Despite the steep jump in costs, biscuit manufacturers were not able to fully pass on this increase. This was on account of the highly competitive and price-sensitive nature of the Indian market. This can be gauged from the fact that biscuit prices have risen by only 25% in the past five years. There is an emerging demand for non-glucose biscuits as well as biscuits based on wellness plank which will drive future growth for biscuit manufacturers. To meet the changing demand dynamics, companies have been expanding in the non-glucose biscuit segments. Parle, a name that has been synonymous with glucose in India forayed into cream and cookie segments to consolidate its leadership position.
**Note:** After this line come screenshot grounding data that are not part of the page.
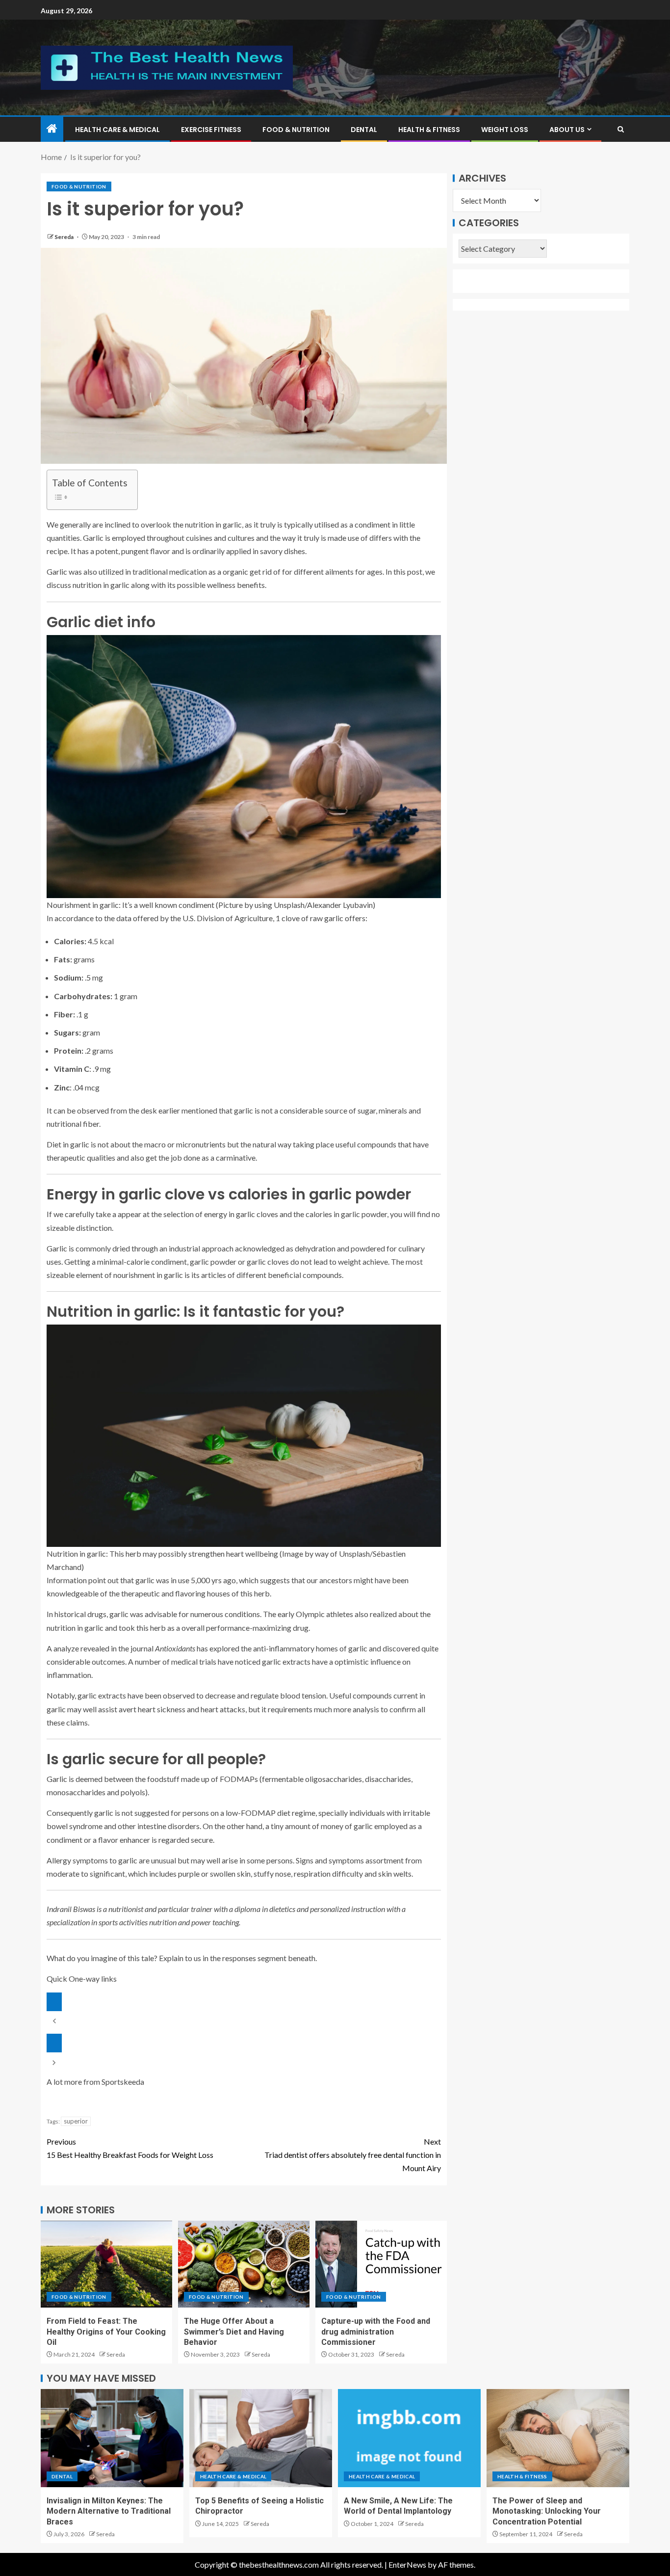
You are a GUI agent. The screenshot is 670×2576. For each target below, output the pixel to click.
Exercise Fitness (211, 129)
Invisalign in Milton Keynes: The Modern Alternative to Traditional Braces (109, 2511)
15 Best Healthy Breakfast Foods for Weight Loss (130, 2148)
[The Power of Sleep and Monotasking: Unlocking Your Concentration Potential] (558, 2438)
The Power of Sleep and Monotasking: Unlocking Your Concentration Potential (546, 2511)
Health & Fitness (429, 129)
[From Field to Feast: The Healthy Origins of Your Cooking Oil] (106, 2264)
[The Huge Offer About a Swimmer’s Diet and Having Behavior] (243, 2264)
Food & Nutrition (296, 129)
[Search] (621, 129)
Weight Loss (504, 129)
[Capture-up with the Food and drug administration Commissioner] (381, 2264)
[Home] (52, 129)
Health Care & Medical (117, 129)
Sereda (64, 236)
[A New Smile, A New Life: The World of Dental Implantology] (409, 2438)
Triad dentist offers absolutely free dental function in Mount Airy (352, 2155)
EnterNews (407, 2564)
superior (76, 2121)
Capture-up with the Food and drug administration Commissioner (375, 2331)
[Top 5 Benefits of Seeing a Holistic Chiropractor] (260, 2438)
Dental (364, 129)
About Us (567, 129)
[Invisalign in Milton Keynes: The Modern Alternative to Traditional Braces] (112, 2438)
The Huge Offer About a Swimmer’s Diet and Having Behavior (234, 2331)
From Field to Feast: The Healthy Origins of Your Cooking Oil (106, 2331)
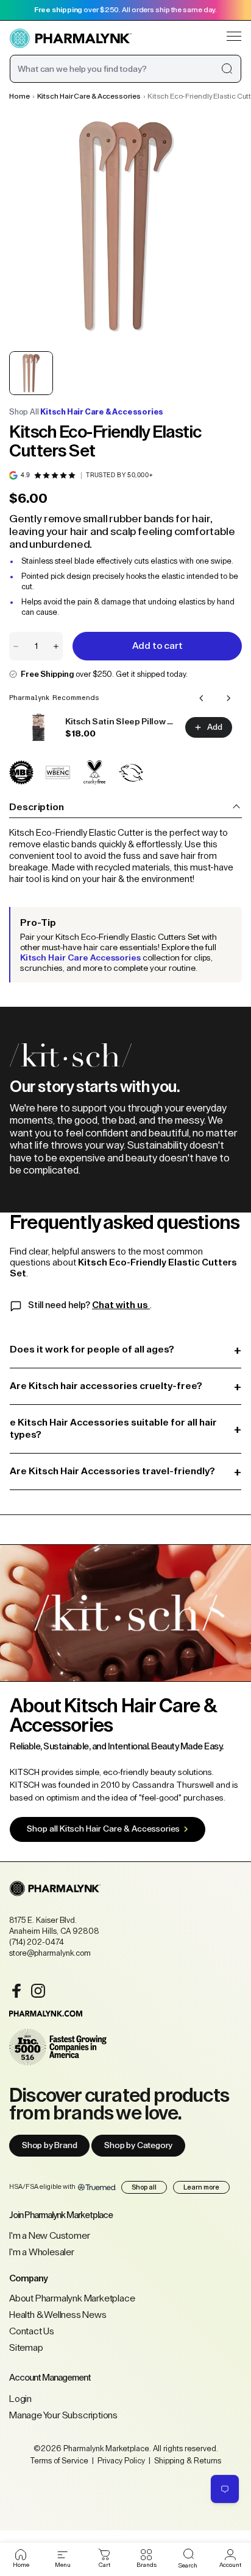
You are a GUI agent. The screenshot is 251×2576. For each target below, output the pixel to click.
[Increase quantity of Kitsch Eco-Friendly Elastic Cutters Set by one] (56, 646)
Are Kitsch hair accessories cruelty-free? (125, 1386)
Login (20, 2399)
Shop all (144, 2187)
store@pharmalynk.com (50, 1953)
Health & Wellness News (58, 2315)
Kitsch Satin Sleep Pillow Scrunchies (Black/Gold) (121, 722)
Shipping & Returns (186, 2461)
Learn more (201, 2187)
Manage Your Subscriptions (63, 2415)
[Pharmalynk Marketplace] (71, 39)
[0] (104, 2555)
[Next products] (228, 698)
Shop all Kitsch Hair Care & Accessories (103, 1829)
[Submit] (226, 68)
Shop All (86, 412)
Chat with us (121, 1305)
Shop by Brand (49, 2145)
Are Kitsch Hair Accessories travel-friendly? (125, 1471)
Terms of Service (59, 2461)
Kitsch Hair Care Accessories (80, 958)
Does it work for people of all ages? (125, 1350)
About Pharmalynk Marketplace (72, 2298)
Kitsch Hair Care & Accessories (89, 96)
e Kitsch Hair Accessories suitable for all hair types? (125, 1428)
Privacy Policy (121, 2461)
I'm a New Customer (49, 2236)
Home (19, 96)
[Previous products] (201, 698)
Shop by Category (138, 2145)
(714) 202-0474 (36, 1942)
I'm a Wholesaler (41, 2252)
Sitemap (26, 2348)
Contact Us (31, 2331)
It expanded its portfolio to 20:20 cookies, Hide & Seek and Hide & Seek Milano chocolate biscuits. Not to be left behind, Britannia has launched premium biscuits Pure Magic and Treat-O. The company has changed its focus towards health & wellness through initiatives such making all its biscuits trans-fat free and fortifying most of them with vitamins and micro-nutrients. Recently, the company even launched diabetic-friendly biscuits.
Despite growing demand, the per capita consumption of biscuits in India remains low at 1.8 kg as compared to 2.5 kg, 5.5 kg and 7.5 kg in South-East Asia, Europe and US, respectively. Therefore it is hardly surprising that FMCG companies both domestic and multinational are vying with each other to grab a share of the growing pie. In the past one year, UK-based United Biscuits launched its McVitie's range of digestive biscuits and GlaxoSmithKline Consumer Healthcare launched premium cookies and cream biscuits under the Horlicks brand. Kraft Foods recently launched Oreo biscuit brand into India through its local arm, Cadbury India.
While the foreign incumbents have the appeal of variety, the established players have the advantage of having a robust distribution network. But with a pie this large, one thing is for sure. Competition will increase in the coming years. Which brand will survive and which one will crumble away is something only time will tell.